» WHAT TO DO: Your output should be exactly the lines from the one containing "This screenshot has width=1122, height=489." through the final line of the records, both included, with every picture left out.
[Opening RECORDS TO USE section]
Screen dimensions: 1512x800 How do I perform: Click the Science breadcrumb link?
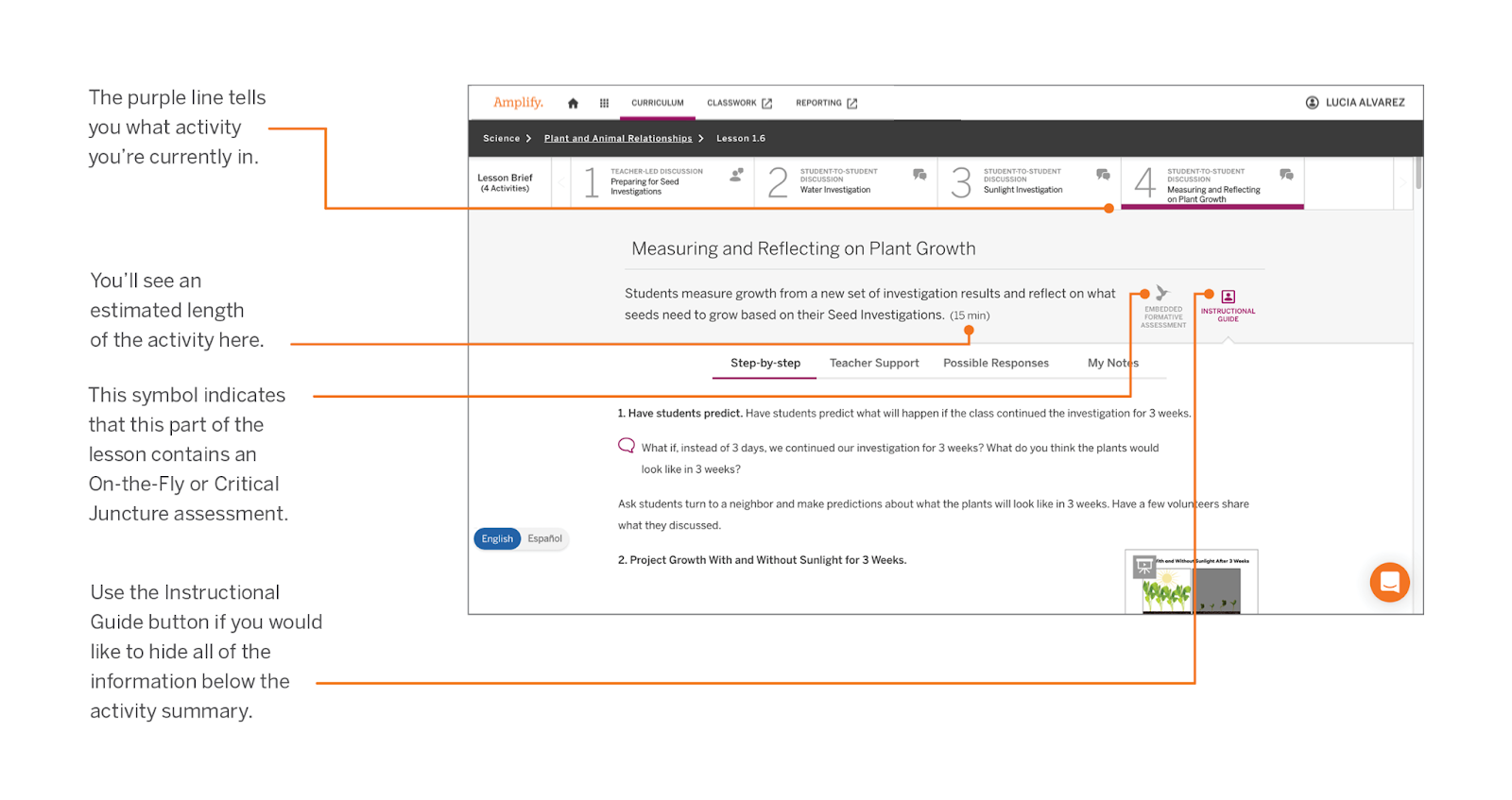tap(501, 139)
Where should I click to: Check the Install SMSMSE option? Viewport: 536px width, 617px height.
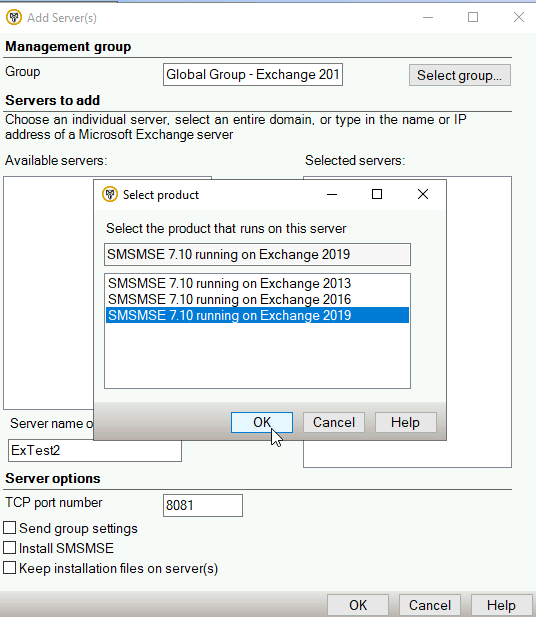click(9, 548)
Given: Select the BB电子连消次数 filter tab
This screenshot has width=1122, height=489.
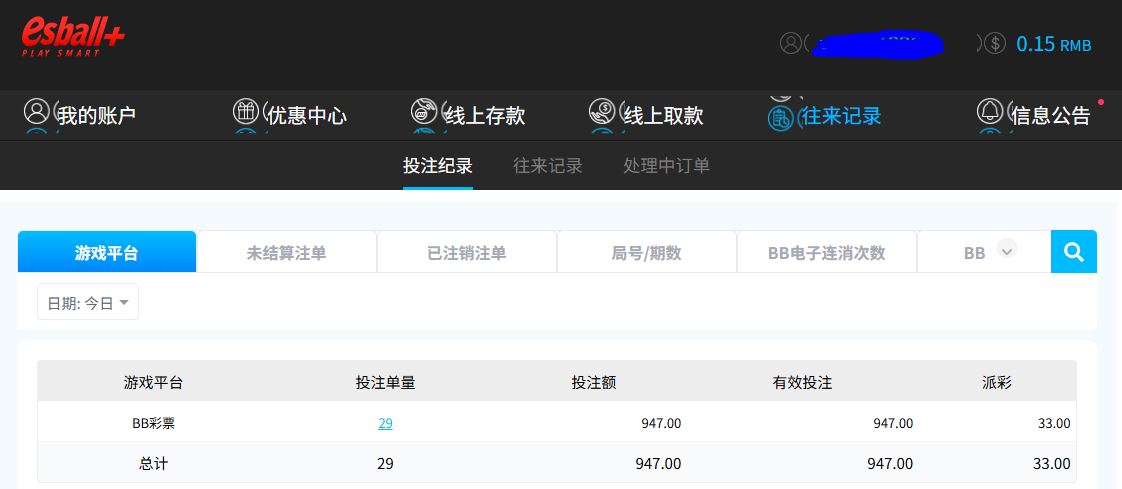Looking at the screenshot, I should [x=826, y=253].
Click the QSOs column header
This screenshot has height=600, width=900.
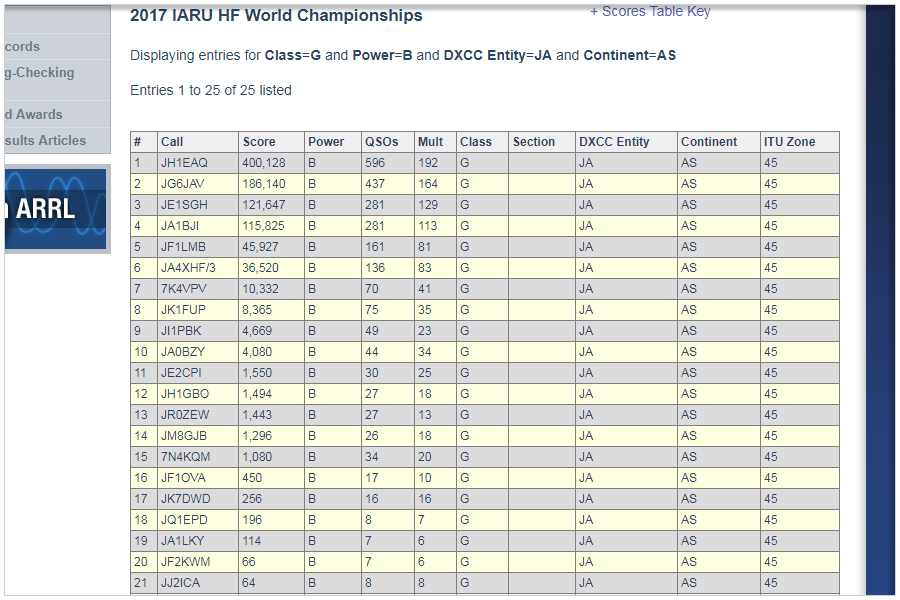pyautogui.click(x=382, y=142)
[Closing RECORDS TO USE section]
» EXERCISE ANSWER:
This screenshot has width=1122, height=489.
Looking at the screenshot, I should [x=826, y=253].
Click the QSOs column header
This screenshot has height=600, width=900.
pyautogui.click(x=382, y=142)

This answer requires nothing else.